Pentti Mikael Haanpää (* 14. Oktober 1905 in Pulkkila; † 30. September 1955 in Pyhäntä) war ein finnischer Schriftsteller, der vorwiegend Erzählungen und Romane über einfache Menschen aus dem Volk verfasste, etwa Landstreicher, Schuster, Flößer, Soldaten. Dabei wusste der Bauernsohn und „Meister der kleinen Form“[1] in zahlreichen Kurzgeschichten auch Episoden, die unbedeutend erscheinen, Kontur zu verleihen. Seine Sprache ist derb und hintersinnig zugleich. Bei der etablierten Kritik machte sich „Naturtalent“ Haanpää um 1930 durch seine sozialistischen und antimilitaristischen Positionen unbeliebt, so dass er nur noch in kleinen linken Verlagen veröffentlichen konnte. 1948 verlieh ihm der Staatspräsident die Pro-Finlandia-Medaille. Haanpää starb mit knapp 50 Jahren wahrscheinlich in Folge eines Unfalls.
-.-.-
(Ziel) Bitte nenne die Auszeichnung, die der Staatspräsident Haanpää laut dem Textauszug 1948 verlieh. Die anschließenden Zeilen werden hierfür nicht gebraucht.

(Quellenmaterial)
-.-.-
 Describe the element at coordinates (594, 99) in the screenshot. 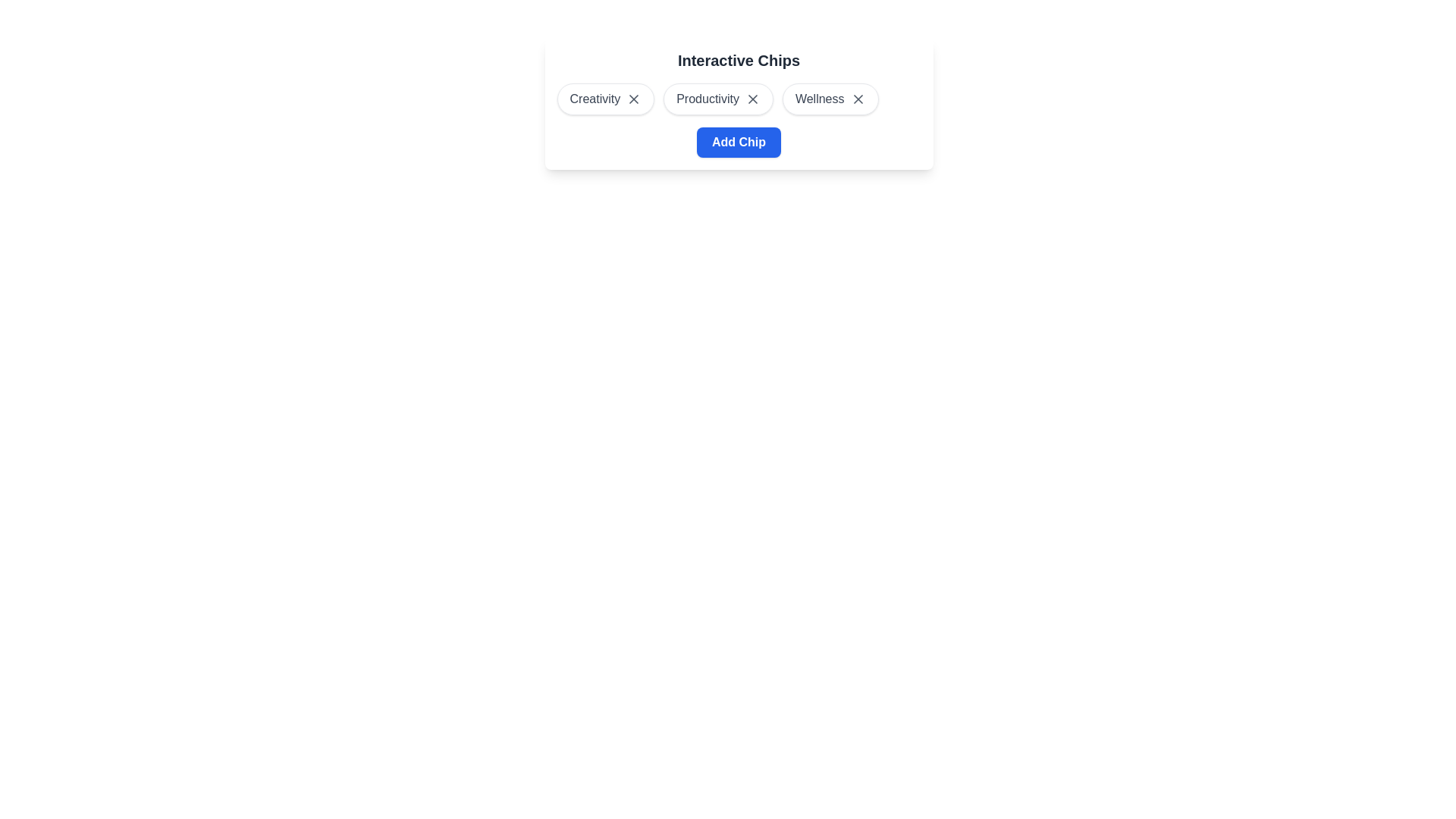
-.-.-
(Antwort) Die Pro-Finlandia-Medaille.